The effect of message type on physician compliance with disease reporting requirements
Author(s): Brissette I, Gelberg KH, Grey AJ
Source: Public Health Rep 2006 Nov-Dec;121(6):703-9.
Summary:
Despite the existence of mandatory reporting laws, the underreporting of disease conditions to public health authorities is widespread. This article describes an evaluation of the effects of using different appeals to promote complete and timely reporting to the New York State Occupational Lung Disease Registry (NYS OLDR). Three-hundred sixty-eight physicians who had not reported patients were randomly assigned to receive correspondence emphasizing either the legal obligation to report, the public health benefits of reporting, or both.
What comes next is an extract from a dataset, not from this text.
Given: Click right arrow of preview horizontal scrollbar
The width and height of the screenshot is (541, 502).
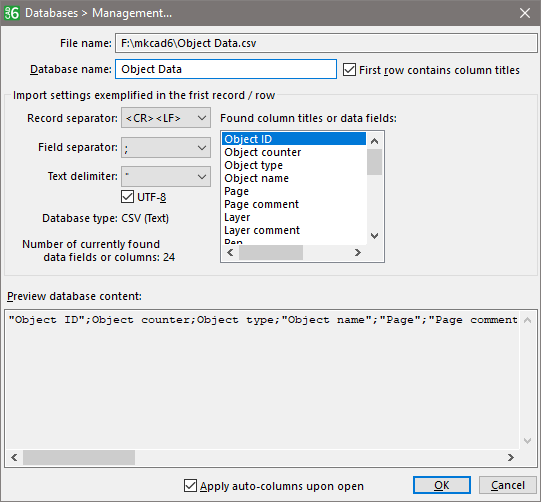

Physicians receiving correspondence describing the legal obligation to report were more likely to report patients than those receiving only the benefit message, while those receiving correspondence describing the public health benefits of reporting submitted more complete reports than those receiving only the obligation message. To maximize physician reporting, it is important for public health agencies to emphasize both the legal and public health basis for reporting conditions in correspondence to physicians.
17.
Using natural language processing to improve accuracy of automated notifiable disease reporting
Author(s): Friedlin J, Grannis S, Overhage JM
Source: AMIA Annu Symp Proc 2008 Nov 6;(NULL)((NULL)):207-11.
Summary:
The reporting of notifiable diseases by health care providers is currently inadequate. We examined whether using a natural language processing (NLP) system results in improved accuracy and completeness of automated electronic laboratory reporting (ELR) of notifiable conditions. We used data from a community-wide health information exchange that has automated ELR functionality. We focused on methicillin-resistant Staphylococcus Aureus (MRSA), a reportable infection found in unstructured, free-text culture result reports, using the Regenstrief Extraction tool (REX) for this work. REX processed 64,554 reports that mentioned MRSA and we compared its output to a gold standard (human review). REX correctly identified 39,491(99.96%) of the 39,508 reports positive for MRSA, and committed only 74 false positive errors. It achieved high sensitivity, specificity, positive predicted value and F-measure. REX identified over two times as many MRSA positive reports as the ELR system without NLP. Using NLP can improve the reporting completeness and accuracy of automated ELR.